For more detailed information, see the complete changelog.

v0.61.3 “Cuttlefish”

This release resolves a number of problems with the monitors and leveldb that users have been seeing. Please upgrade.

Upgrading

  • There is one known problem with mon upgrades from bobtail. If the ceph-mon conversion on startup is aborted or fails for some reason, we do not correctly error out, but instead continue with (in certain cases) odd results. Please be careful if you have to restart the mons during the upgrade.
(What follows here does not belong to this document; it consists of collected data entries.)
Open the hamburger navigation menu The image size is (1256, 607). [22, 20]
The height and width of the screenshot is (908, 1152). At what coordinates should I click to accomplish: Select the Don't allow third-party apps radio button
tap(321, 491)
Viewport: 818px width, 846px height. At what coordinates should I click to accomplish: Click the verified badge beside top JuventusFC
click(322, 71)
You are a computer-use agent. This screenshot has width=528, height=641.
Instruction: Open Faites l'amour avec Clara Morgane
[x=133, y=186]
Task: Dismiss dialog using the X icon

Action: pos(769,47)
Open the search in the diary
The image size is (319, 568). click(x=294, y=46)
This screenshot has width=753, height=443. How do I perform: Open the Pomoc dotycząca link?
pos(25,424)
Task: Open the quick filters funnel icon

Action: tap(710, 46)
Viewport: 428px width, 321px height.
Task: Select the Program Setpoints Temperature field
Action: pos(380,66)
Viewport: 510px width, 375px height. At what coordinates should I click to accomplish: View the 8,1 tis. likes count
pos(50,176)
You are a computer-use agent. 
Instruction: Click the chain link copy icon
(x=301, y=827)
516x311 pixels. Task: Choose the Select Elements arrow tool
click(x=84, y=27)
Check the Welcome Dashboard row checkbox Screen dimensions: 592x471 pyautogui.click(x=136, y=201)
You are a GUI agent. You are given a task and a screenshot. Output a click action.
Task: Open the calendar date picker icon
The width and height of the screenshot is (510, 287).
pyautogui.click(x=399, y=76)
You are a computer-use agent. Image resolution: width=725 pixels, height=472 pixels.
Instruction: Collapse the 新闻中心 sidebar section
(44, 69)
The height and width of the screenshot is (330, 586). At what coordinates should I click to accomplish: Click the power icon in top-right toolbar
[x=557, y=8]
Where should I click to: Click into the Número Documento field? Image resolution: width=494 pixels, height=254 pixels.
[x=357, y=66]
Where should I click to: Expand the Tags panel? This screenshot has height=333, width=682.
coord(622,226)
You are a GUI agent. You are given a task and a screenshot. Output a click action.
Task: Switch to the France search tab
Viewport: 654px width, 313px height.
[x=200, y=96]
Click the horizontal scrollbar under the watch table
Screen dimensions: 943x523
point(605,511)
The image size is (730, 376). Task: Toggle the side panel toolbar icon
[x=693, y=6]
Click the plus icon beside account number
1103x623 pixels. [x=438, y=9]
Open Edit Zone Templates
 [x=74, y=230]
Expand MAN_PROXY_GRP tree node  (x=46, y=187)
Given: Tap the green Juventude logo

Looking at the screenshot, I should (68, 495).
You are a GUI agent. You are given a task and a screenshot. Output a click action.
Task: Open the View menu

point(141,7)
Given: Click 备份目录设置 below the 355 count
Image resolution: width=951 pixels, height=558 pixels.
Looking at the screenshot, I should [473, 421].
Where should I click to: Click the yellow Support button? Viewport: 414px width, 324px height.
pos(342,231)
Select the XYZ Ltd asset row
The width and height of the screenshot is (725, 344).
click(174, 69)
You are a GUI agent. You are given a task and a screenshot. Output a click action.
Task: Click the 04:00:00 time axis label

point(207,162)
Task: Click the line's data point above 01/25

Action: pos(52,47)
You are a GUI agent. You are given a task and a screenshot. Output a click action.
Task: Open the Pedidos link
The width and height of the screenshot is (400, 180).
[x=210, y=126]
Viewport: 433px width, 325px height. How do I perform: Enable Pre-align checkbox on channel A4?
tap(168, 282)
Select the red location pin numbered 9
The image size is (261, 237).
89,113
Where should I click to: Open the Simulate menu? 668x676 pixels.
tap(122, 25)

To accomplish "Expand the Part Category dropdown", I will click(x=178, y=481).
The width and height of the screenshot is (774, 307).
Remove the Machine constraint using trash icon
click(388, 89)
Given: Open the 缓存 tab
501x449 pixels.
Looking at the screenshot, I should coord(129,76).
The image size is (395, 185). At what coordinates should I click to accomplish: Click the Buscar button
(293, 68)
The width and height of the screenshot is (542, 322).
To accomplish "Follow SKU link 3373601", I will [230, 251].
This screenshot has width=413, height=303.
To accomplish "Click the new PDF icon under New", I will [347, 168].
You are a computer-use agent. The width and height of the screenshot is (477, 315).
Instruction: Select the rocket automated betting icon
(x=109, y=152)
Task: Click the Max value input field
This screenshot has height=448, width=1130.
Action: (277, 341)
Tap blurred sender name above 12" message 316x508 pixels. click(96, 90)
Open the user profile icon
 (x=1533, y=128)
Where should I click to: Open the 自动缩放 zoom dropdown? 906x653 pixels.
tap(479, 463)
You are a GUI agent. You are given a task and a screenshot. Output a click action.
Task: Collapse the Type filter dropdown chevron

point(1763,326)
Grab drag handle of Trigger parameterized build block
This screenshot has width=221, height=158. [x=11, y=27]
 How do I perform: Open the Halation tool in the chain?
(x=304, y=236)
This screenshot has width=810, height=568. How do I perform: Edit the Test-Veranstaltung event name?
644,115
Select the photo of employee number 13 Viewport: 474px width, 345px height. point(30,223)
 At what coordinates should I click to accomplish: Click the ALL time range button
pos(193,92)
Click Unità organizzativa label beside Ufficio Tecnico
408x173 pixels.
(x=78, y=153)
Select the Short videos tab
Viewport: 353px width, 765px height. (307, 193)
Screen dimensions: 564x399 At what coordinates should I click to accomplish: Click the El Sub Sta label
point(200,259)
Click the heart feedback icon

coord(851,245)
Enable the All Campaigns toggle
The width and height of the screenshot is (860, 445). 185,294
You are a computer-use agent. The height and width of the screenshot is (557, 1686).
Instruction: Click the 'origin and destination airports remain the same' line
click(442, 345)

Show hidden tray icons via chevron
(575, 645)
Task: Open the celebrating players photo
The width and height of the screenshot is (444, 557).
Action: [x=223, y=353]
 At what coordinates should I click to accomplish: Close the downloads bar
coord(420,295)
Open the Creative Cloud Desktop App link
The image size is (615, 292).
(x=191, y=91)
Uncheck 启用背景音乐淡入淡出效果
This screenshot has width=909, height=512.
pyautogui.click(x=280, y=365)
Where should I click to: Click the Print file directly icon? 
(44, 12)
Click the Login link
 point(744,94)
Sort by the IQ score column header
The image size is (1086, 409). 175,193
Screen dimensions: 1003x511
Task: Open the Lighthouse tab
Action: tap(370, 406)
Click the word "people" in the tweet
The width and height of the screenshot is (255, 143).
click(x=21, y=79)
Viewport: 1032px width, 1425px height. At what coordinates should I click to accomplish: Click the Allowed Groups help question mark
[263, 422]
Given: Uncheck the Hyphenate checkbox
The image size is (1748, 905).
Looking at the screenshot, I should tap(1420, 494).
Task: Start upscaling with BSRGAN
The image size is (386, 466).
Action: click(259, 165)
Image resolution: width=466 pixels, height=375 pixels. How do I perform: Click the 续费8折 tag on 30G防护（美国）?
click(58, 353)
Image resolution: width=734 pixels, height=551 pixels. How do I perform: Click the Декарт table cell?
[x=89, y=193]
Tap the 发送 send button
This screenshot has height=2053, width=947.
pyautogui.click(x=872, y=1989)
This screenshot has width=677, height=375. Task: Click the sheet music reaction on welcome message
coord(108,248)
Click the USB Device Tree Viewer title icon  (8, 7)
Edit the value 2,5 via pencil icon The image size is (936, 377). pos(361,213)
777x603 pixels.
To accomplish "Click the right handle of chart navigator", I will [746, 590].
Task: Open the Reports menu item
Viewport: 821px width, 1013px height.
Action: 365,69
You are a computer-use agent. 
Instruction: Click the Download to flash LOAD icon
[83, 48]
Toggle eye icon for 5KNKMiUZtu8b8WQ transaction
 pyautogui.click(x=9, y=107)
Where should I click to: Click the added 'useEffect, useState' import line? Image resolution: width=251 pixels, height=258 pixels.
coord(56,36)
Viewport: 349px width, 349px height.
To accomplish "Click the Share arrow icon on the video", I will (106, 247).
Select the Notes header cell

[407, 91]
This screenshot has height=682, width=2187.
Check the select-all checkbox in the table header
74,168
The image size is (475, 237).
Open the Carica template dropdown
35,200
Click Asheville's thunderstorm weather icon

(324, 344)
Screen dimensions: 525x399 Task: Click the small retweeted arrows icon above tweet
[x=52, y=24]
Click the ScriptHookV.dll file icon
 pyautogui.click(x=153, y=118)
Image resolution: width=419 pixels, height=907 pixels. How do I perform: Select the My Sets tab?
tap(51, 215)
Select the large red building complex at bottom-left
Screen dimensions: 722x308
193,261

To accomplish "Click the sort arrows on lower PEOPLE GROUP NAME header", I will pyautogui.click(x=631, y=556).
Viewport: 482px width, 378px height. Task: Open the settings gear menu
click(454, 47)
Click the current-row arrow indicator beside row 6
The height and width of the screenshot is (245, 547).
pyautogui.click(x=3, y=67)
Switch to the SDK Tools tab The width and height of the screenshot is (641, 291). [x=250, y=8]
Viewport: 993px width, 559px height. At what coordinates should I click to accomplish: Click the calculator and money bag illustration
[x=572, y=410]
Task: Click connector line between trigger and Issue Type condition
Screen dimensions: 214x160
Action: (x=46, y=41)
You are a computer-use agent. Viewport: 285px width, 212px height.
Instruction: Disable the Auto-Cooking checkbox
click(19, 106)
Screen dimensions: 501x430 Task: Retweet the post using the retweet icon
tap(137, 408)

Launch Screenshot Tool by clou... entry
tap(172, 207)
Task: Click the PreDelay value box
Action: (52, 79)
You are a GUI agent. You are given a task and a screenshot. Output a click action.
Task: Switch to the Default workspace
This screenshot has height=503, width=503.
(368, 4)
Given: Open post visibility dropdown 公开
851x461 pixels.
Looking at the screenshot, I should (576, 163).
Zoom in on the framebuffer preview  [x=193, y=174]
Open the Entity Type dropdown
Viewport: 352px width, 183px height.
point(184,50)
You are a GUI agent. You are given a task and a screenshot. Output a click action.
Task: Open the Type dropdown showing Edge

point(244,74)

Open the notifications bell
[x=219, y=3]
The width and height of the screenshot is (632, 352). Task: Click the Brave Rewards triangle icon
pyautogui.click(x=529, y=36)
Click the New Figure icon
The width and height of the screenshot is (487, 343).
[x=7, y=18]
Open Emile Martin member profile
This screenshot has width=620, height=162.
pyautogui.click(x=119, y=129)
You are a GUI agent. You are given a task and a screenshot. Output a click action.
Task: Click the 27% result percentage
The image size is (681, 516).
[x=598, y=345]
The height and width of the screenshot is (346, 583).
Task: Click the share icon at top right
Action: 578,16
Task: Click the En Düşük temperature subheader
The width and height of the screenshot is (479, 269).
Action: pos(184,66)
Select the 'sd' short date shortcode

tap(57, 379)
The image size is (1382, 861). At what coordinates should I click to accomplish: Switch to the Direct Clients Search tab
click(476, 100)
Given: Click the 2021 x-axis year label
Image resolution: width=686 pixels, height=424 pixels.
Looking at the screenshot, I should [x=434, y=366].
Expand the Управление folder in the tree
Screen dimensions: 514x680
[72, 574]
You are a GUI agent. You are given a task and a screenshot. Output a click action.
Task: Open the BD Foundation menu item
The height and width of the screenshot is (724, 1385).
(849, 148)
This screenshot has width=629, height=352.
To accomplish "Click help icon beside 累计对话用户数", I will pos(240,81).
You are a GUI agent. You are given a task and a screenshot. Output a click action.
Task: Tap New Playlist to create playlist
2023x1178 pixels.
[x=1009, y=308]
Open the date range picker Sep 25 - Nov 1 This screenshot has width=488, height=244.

A 0.61.4 release with a fix will be out shortly.

  • In the meantime, for current cuttlefish users, v0.61.3 is safe to use.

Notable Changes

  • mon: paxos state trimming fix (resolves runaway disk usage)

  • mon: finer-grained compaction on trim

  • mon: discard messages from disconnected clients (lowers load)

  • mon: leveldb compaction and other stats available via admin socket

  • mon: async compaction (lower overhead)

  • mon: fix bug incorrectly marking osds down with insufficient failure reports

  • osd: fixed small bug in pg request map

  • osd: avoid rewriting pg info on every osdmap

  • osd: avoid internal heartbeta timeouts when scrubbing very large objects

  • osd: fix narrow race with journal replay

  • mon: fixed narrow pg split race

  • rgw: fix leaked space when copying object

  • rgw: fix iteration over large/untrimmed usage logs

  • rgw: fix locking issue with ops log socket

  • rgw: require matching version of librados

  • librbd: make image creation defaults configurable (e.g., create format 2 images via qemu-img)

  • fix units in ‘ceph df’ output

  • debian: fix prerm/postinst hooks to start/stop daemons appropriately

  • upstart: allow uppercase daemons names (and thus hostnames)

  • sysvinit: fix enumeration of local daemons by type

  • sysvinit: fix osd weight calcuation when using -a

  • fix build on unsigned char platforms (e.g., arm)

For more detailed information, see the complete changelog.

v0.61.2 “Cuttlefish”

This release disables a monitor debug log that consumes disk space and fixes a bug when upgrade some monitors from bobtail to cuttlefish.

Notable Changes

  • mon: fix conversion of stores with duplicated GV values

  • mon: disable ‘mon debug dump transactions’ by default

For more detailed information, see the complete changelog.

v0.61.1 “Cuttlefish”

This release fixes a problem when upgrading a bobtail cluster that had snapshots to cuttlefish.

Notable Changes

  • osd: handle upgrade when legacy snap collections are present; repair from previous failed restart

  • ceph-create-keys: fix race with ceph-mon startup (which broke ‘ceph-deploy gatherkeys …’)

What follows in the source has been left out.